What the task asks → Set down all of the data that follows, keeping every character.

Records provided →
=== Section Start ===

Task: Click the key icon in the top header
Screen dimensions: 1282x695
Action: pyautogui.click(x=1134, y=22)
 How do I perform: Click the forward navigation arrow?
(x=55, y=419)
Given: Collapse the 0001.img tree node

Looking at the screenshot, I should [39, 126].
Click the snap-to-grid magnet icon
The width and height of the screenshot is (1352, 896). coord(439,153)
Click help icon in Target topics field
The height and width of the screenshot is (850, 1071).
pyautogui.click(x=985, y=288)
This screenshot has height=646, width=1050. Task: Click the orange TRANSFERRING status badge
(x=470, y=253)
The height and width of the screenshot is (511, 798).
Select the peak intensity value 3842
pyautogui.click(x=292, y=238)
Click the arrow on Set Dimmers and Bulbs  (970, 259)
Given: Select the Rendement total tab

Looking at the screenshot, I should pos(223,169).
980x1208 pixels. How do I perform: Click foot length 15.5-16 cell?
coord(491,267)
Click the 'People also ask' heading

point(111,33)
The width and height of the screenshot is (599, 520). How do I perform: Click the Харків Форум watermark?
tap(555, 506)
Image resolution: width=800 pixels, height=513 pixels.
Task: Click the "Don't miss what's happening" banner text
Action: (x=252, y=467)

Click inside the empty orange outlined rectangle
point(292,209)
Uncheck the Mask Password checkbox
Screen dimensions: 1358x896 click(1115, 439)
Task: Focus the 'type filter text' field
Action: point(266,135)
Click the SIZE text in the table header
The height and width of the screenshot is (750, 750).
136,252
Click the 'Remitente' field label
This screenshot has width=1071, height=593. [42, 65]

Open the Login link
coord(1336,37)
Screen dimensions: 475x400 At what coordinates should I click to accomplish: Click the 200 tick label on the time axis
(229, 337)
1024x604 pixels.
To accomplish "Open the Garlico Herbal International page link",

=== Section End ===

Answer section →
Task: Click the key icon in the top header
Screen dimensions: 1282x695
Action: pyautogui.click(x=1134, y=22)
 How do I perform: Click the forward navigation arrow?
(x=55, y=419)
Given: Collapse the 0001.img tree node

Looking at the screenshot, I should [39, 126].
Click the snap-to-grid magnet icon
The width and height of the screenshot is (1352, 896). coord(439,153)
Click help icon in Target topics field
The height and width of the screenshot is (850, 1071).
pyautogui.click(x=985, y=288)
This screenshot has height=646, width=1050. Task: Click the orange TRANSFERRING status badge
(x=470, y=253)
The height and width of the screenshot is (511, 798).
Select the peak intensity value 3842
pyautogui.click(x=292, y=238)
Click the arrow on Set Dimmers and Bulbs  (970, 259)
Given: Select the Rendement total tab

Looking at the screenshot, I should pos(223,169).
980x1208 pixels. How do I perform: Click foot length 15.5-16 cell?
coord(491,267)
Click the 'People also ask' heading

point(111,33)
The width and height of the screenshot is (599, 520). How do I perform: Click the Харків Форум watermark?
tap(555, 506)
Image resolution: width=800 pixels, height=513 pixels.
Task: Click the "Don't miss what's happening" banner text
Action: (x=252, y=467)

Click inside the empty orange outlined rectangle
point(292,209)
Uncheck the Mask Password checkbox
Screen dimensions: 1358x896 click(1115, 439)
Task: Focus the 'type filter text' field
Action: point(266,135)
Click the SIZE text in the table header
The height and width of the screenshot is (750, 750).
136,252
Click the 'Remitente' field label
This screenshot has width=1071, height=593. [42, 65]

Open the Login link
coord(1336,37)
Screen dimensions: 475x400 At what coordinates should I click to accomplish: Click the 200 tick label on the time axis
(229, 337)
1024x604 pixels.
To accomplish "Open the Garlico Herbal International page link",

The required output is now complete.